Tuesday, July 1, 2008

-tte iu koto

"-tte iu koto" or "to iu koto" means "It/That means that..." Literally, it can be translated as "the thing called __".

e.g. Anata ga suki da tte iu koto.

It means I like you.

e.g. Kono shiken wa kantan da tte iu koto.

That means this exam is easy.

e.g. Dou iu koto desu ka?

What do you mean?

Friday, June 27, 2008

The Passive Voice

The passive form of verbs in Japanese is formed by the following:

1. Type 1 Verbs (godan) -- replace the -u with -(w)areru

ex. iu -> iwareru; nomu - nomareru

2. Type 2 Verb (ichidan) -- replace the -ru with -rareru

ex. taberu -- taberareru

3. Special Verbs

ex. suru -- sareru, kuru -- korareru

The resulting passive forms conjugate like Type 2 verbs.

ex. iwareru -- (past) -- iwareta

Unlike the English passive voice, the Japanese passive voice can only be used for person-to-person or animal-to-person actions, if there is no misfortune to be implied.

If person 2 does something to person 1, then the sentence construction is:

(Person 1) wa, (Person 2) ni (Passive form).

ex. I was scolded by my mother. -- Watashi wa, haha ni shikarareta (shikar(areru)).

ex.

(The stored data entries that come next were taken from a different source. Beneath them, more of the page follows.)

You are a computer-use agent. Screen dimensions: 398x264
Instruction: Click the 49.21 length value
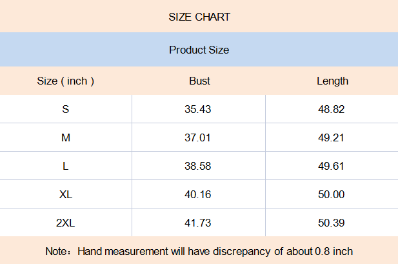click(332, 137)
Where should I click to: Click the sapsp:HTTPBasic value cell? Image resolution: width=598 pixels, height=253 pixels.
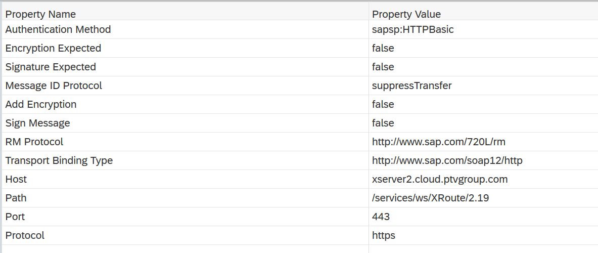coord(413,29)
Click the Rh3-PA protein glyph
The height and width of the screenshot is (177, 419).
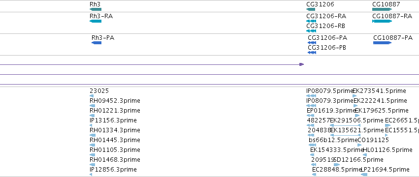[x=97, y=43]
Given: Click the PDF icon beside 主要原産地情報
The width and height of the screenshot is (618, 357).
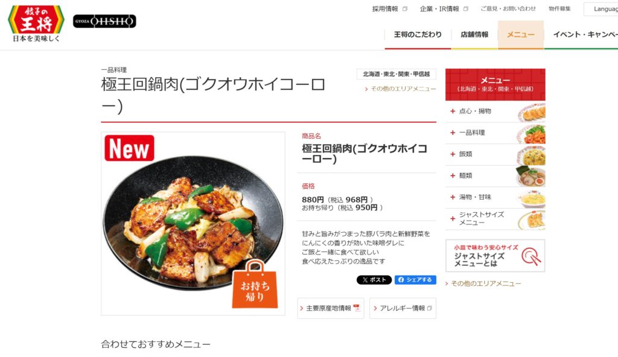Looking at the screenshot, I should pyautogui.click(x=357, y=308).
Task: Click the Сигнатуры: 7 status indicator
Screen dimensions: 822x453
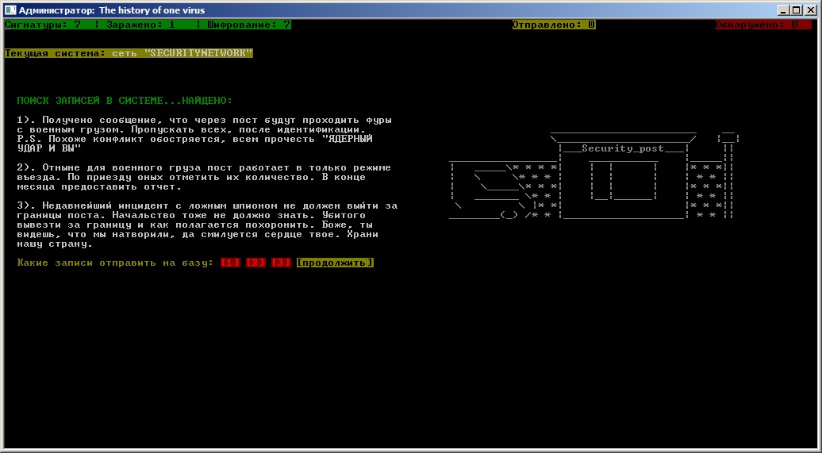Action: (43, 25)
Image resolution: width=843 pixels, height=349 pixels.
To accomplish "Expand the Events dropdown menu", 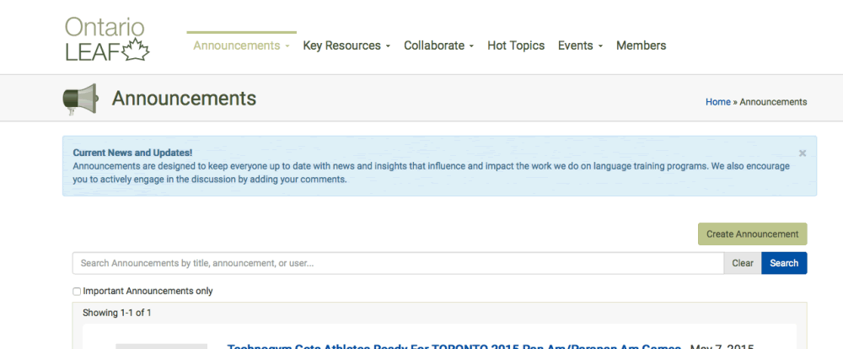I will pyautogui.click(x=580, y=46).
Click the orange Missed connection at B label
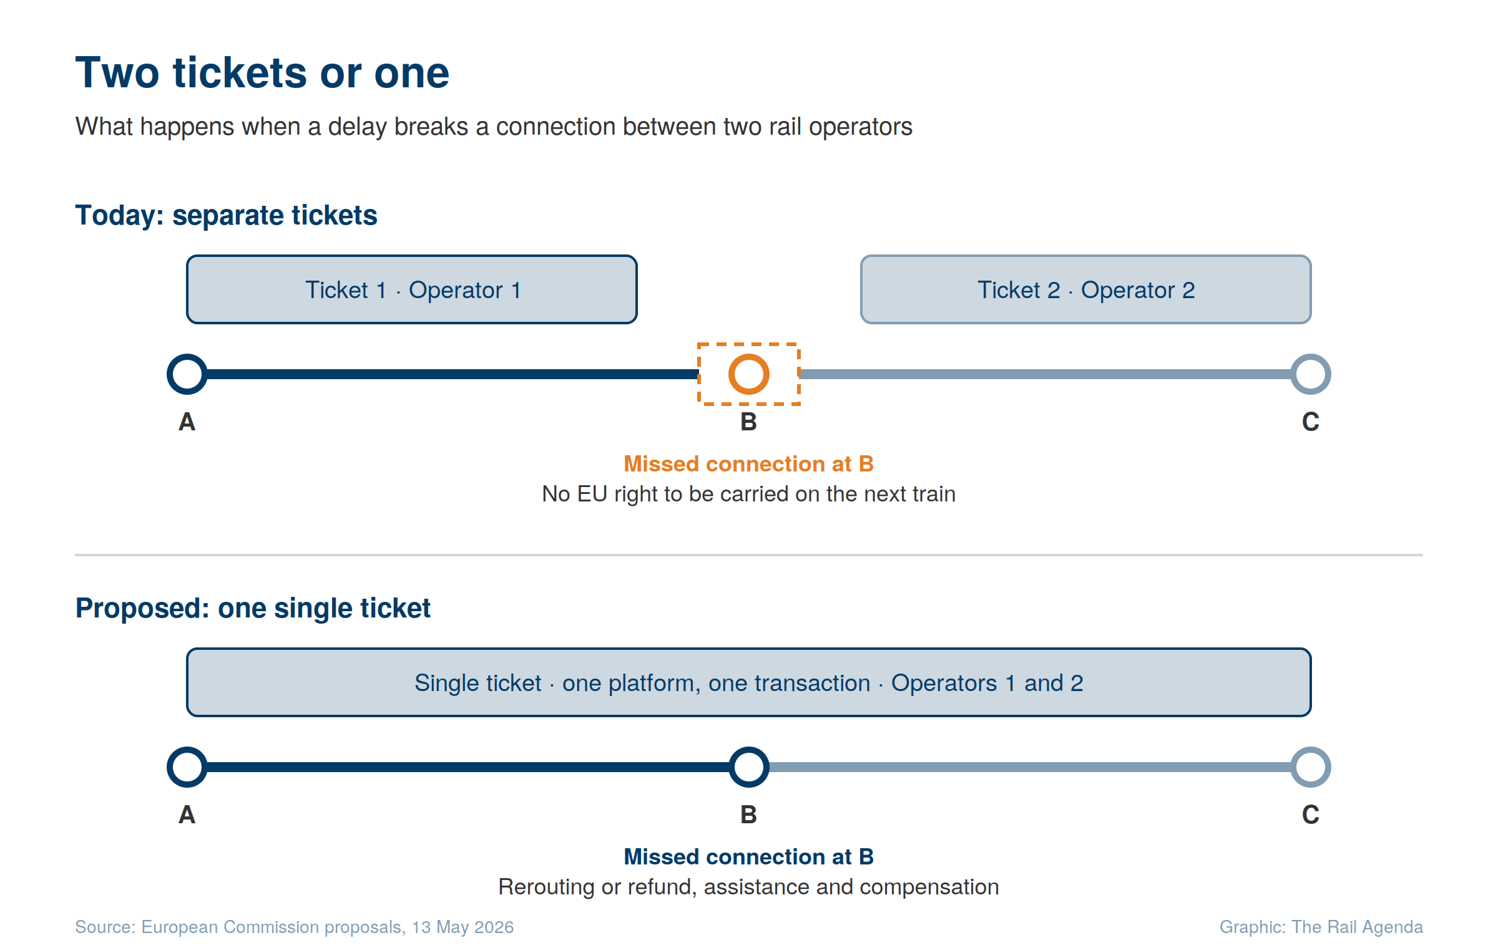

I was bitten by a mosquito. -- Watashi wa, ka ni sasareta (sas(areru))

ex. Tsukasa asked me to go out with him. -- Tsukasa-kun ni tsukiaou to iwareta.

However, when talking about person-object actions, the passive form is not used.

ex. This bag was bought by me.

Kono kaban wa, watashi ni, kawareta. (X)
Kono kaban wa, watashi ga katta. (/)

ex. That umbrella was left at the taxi.

Sono kasa wa, takushi de wasurerareta. (X)
Sono kasa wa, takushi de wasureta. (/)

The object is used as the subject, and the active form of the verb is used to describe what happened to the object.

When the action is not directly done to a person, but rather to a thing owned by the person, and if that action is detrimental to that person, then one can also use the passive form.

(Person 1) wa, (Person 2) ni (Object owned by Person 1) wo (Passive form).

ex. My hand was bitten by a dog. -- Watashi wa, inu ni, te wo kamareta. (kam(areru)).